A: Both voltage and capacity are different. Series connection increases voltage, while parallel connection increases current (capacity).

1) Parallel Connection

Suppose the voltage of a battery cell is 3.7V and the capacity is 2.4Ah. After parallel connection, the terminal voltage of the system remains 3.7V, but the capacity increases to 7.2Ah.

2) Series Connection

Suppose the voltage of a battery cell is 3.7V and the capacity is 2.4Ah. After series connection, the terminal voltage of the system is 11.1V, and the capacity remains unchanged.

Our G series monitors use six 18650 cells in three series and two in parallel, resulting in a battery voltage of 11.1V and 4.8Ah.

The Tesla Model-S sedan uses Panasonic 18650 cells, and an 85kWh battery pack requires approximately 7,000 cells.

4. BMS (Battery Management System)

The battery management system is the central control unit of the battery pack.

It primarily prevents battery failure modes such as overcharging, over-discharging, overheating or underheating, and internal short circuits. It also provides detection capabilities.

1) Balancing Management

Battery cells may experience slight variations during the production process. These differences may seem minor, but they can cause significant problems when the battery system is initially operating.

In the figure below, cell 3 reaches the end of discharge earlier than the other two cells. At this point, the battery stops discharging because further discharge would damage cell 3. This means that the energy in cells 1 and 2 cannot be fully discharged, leaving the battery pack with residual, unusable energy. As cycles increase, the difference in charge and discharge capacity between cells increases. The weakest cell will be subjected to a greater workload than the others, ultimately leading to premature failure of the battery.

• Passive balancing management dissipates excess energy in cells with higher charge levels. Resistors are commonly used to convert this excess energy into heat.

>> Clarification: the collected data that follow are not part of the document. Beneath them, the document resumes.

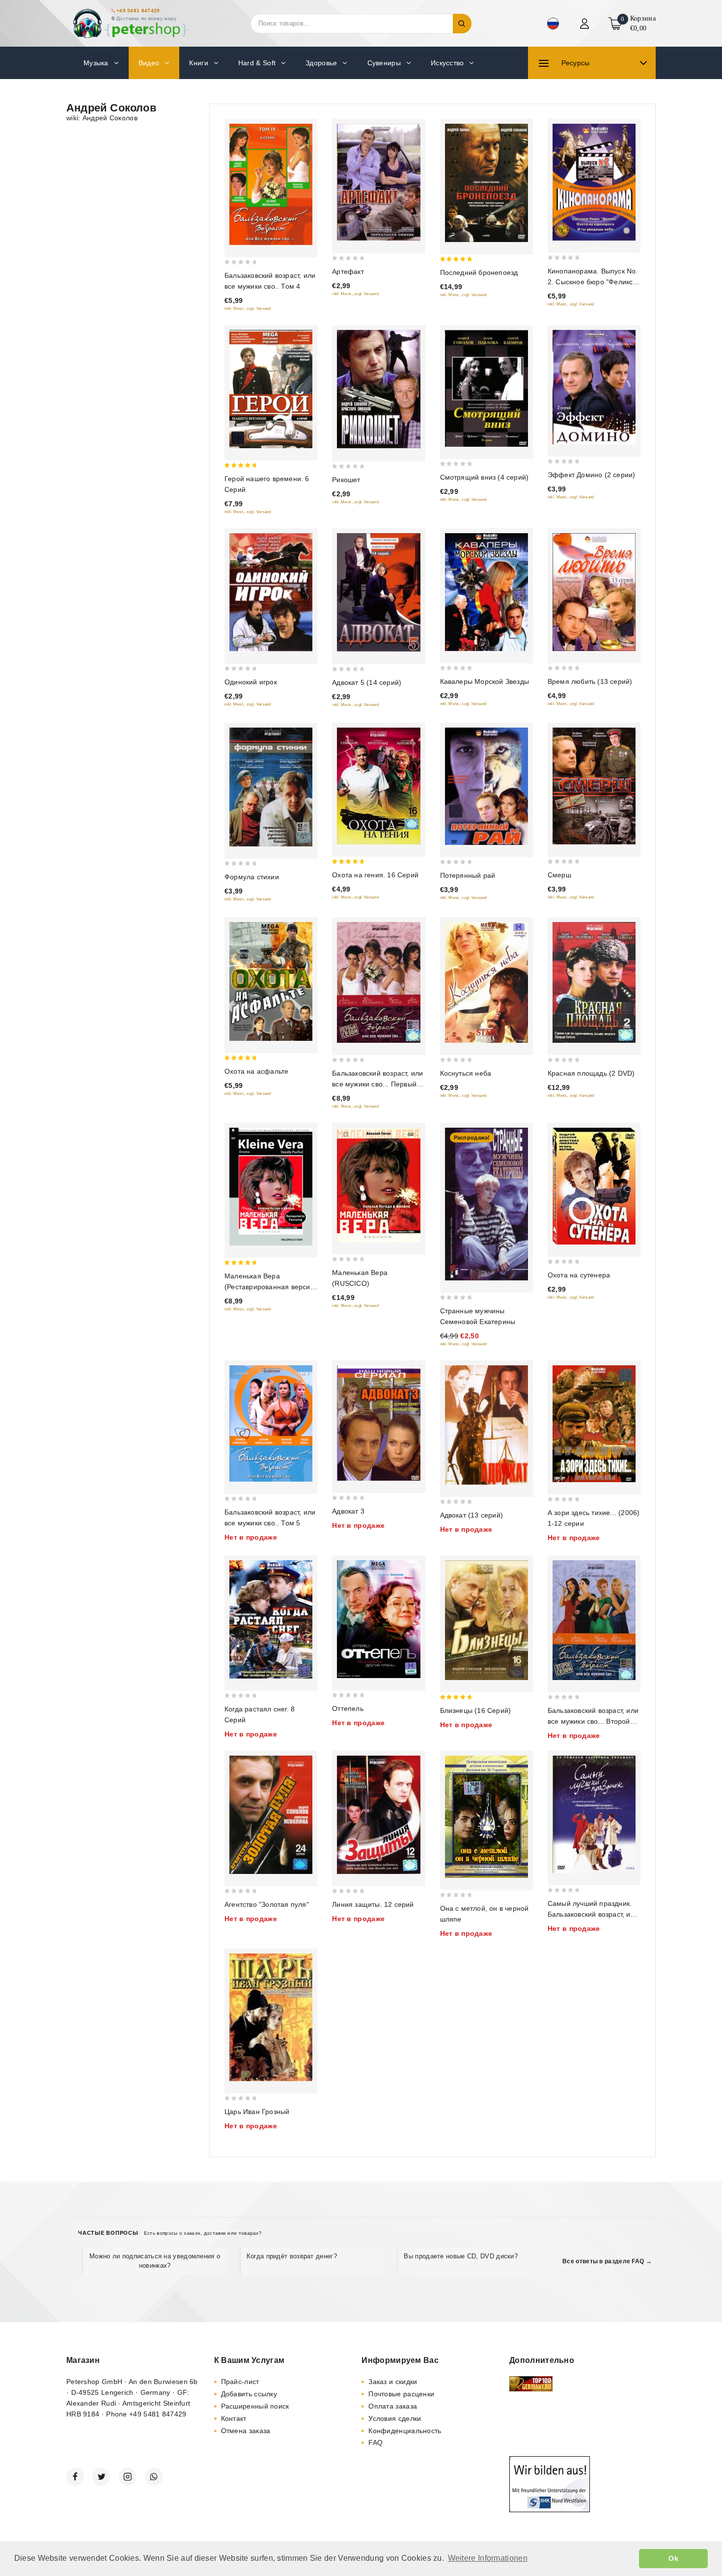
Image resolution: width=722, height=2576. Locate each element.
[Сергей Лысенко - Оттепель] (378, 1619)
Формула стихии (251, 877)
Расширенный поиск (255, 2406)
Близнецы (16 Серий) (475, 1710)
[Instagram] (128, 2477)
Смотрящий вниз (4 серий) (484, 477)
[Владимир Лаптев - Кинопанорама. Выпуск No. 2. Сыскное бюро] (594, 182)
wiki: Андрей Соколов (102, 118)
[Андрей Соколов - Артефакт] (378, 182)
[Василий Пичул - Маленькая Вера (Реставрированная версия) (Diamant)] (270, 1187)
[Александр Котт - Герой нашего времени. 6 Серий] (270, 389)
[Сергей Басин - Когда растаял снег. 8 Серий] (270, 1619)
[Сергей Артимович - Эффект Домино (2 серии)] (594, 387)
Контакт (234, 2418)
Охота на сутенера (579, 1275)
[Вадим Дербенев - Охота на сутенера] (594, 1186)
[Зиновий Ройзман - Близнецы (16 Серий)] (486, 1620)
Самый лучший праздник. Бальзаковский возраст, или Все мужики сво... (593, 1914)
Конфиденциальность (404, 2431)
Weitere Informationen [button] (488, 2558)
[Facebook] (75, 2477)
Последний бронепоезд (479, 272)
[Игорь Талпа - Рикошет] (378, 389)
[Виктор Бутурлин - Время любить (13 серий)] (594, 592)
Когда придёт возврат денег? (292, 2256)
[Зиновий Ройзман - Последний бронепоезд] (486, 183)
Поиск (462, 23)
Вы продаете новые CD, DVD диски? (461, 2256)
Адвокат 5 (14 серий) (366, 682)
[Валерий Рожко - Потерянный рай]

• Active balancing management transfers excess energy from cells with higher charge levels to cells with lower charge levels.

2) Thermal Management

The optimal storage temperature for lithium-ion cells is around 23 degrees Celsius.

• Active thermal management involves flowing gas, liquid, or refrigerant through all cells within the battery to maintain a uniform temperature.

• Passive thermal management utilizes the battery packaging to conduct and dissipate heat.

3) Software Control System

BMS designers study operating cells in a controlled laboratory environment to understand how they perform under various conditions, then translate this information into code. Through repeated steps, software designers may eventually develop an algorithm that accurately predicts cell performance under a wide range of conditions.

Most manufacturers utilize software as their core technology. Control software uses a series of mathematical formulas and calculations to understand the various states of all cells at different times. These algorithms are often based on complex models and are specific to the cell system and structure.

5. Lithium Battery Usage Recommendations

• Always keep lithium batteries charged. Overdischarging significantly impacts battery life.

• If you plan to use a lithium battery for an extended period, charge it regularly.

• If the battery temperature is too high, stop using it or add heat sinks to cool it down.

• Lithium batteries have a limited lifespan and will degrade rapidly after two or three years, regardless of use. When purchasing a battery, check the production date.